Interface element records
---------------

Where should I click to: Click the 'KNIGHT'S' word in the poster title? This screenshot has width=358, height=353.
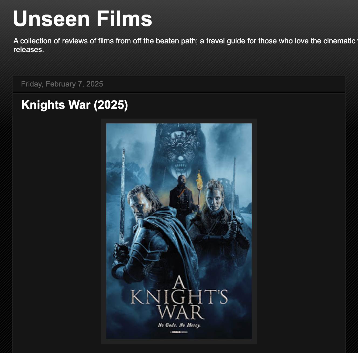pos(179,297)
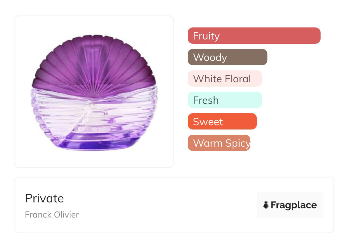Click the 'Fruity' text label
Screen dimensions: 348x247
click(206, 36)
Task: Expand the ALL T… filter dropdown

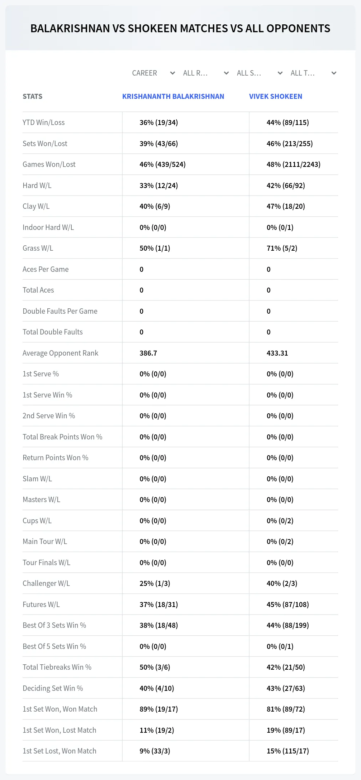Action: [313, 73]
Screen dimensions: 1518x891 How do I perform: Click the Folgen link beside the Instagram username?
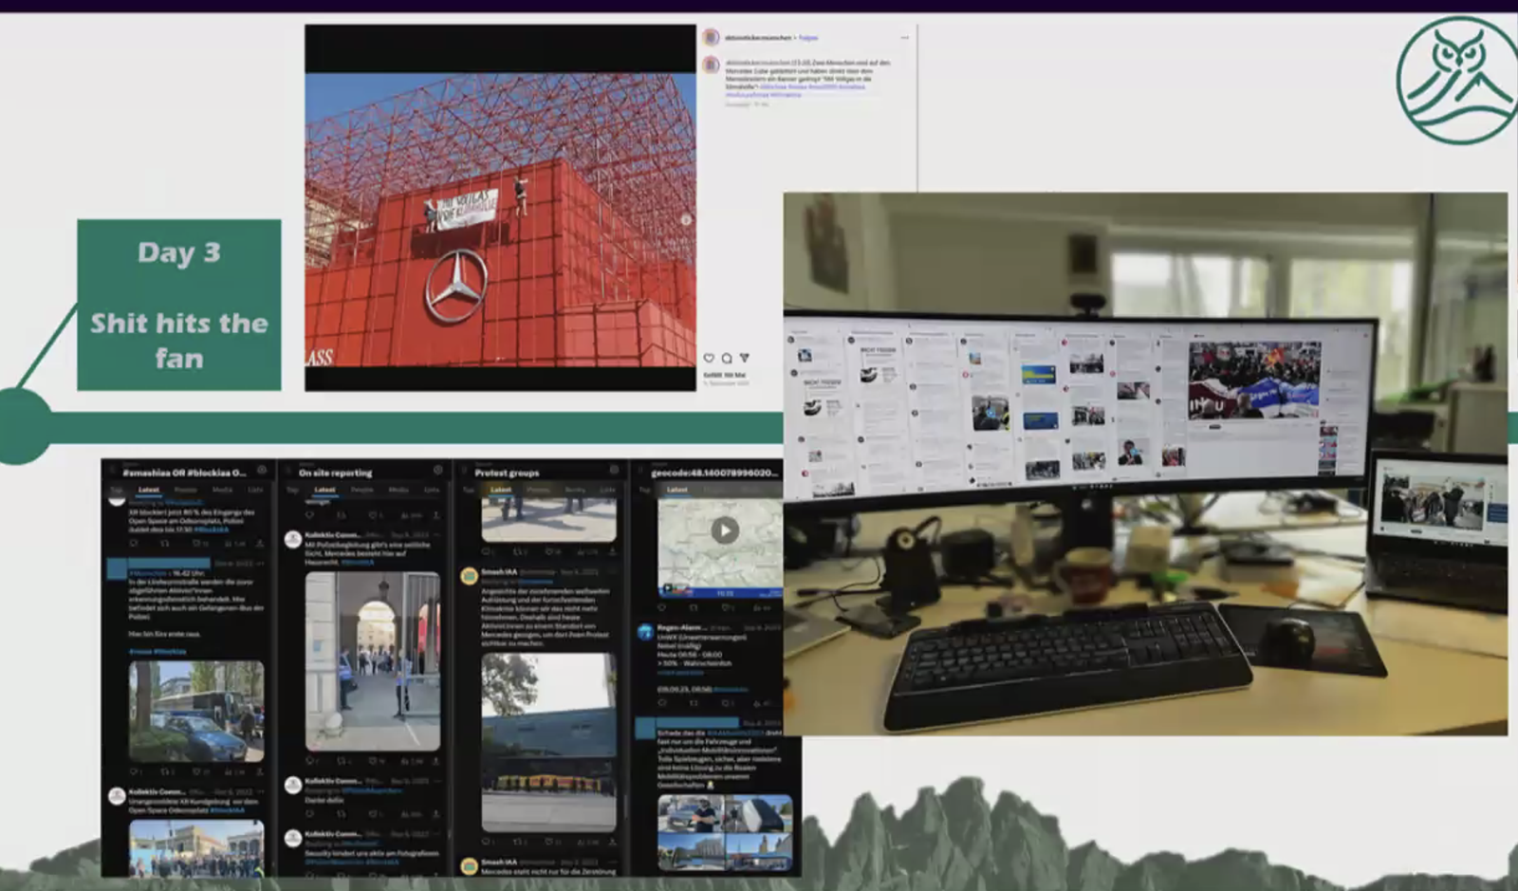[x=807, y=38]
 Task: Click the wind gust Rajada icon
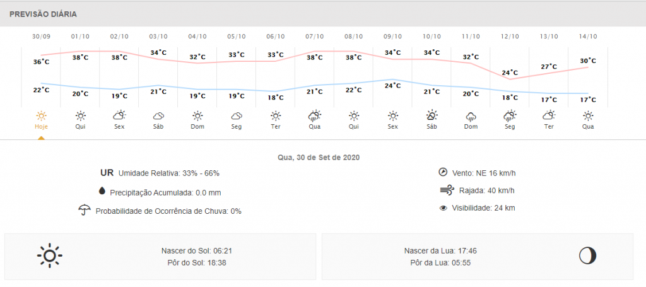point(447,190)
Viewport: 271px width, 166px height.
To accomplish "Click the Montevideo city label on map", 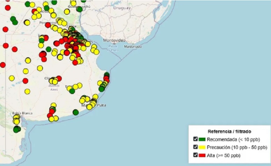I will pos(114,41).
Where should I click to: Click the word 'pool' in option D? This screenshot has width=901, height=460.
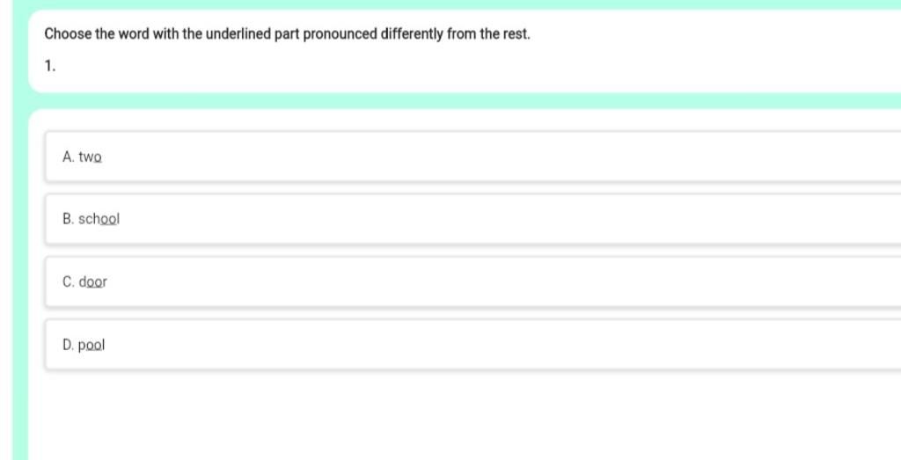(92, 345)
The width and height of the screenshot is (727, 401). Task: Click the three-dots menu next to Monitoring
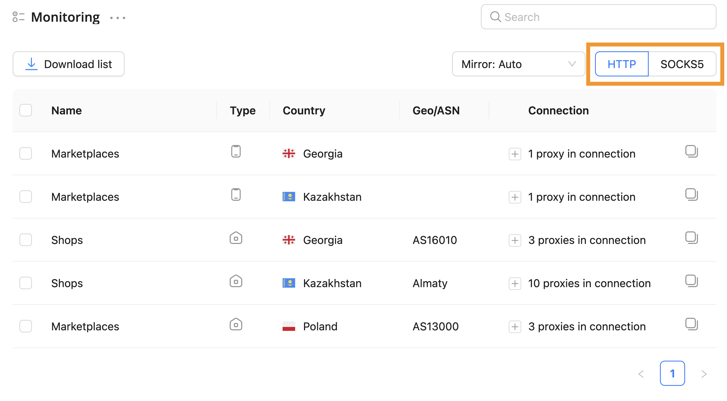point(117,18)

---------------

Given exercise: Extract each line of the rows that contains the string "height", treating uppercase and lowercase as different.

Solution for this task:
Where should I click to: Click the 'KNIGHT'S' word in the poster title? This screenshot has width=358, height=353.
Viewport: 271px width, 166px height.
Where should I click to: Click the word 'pool' in option D? This screenshot has width=901, height=460.
The width and height of the screenshot is (727, 401). Task: Click the three-dots menu next to Monitoring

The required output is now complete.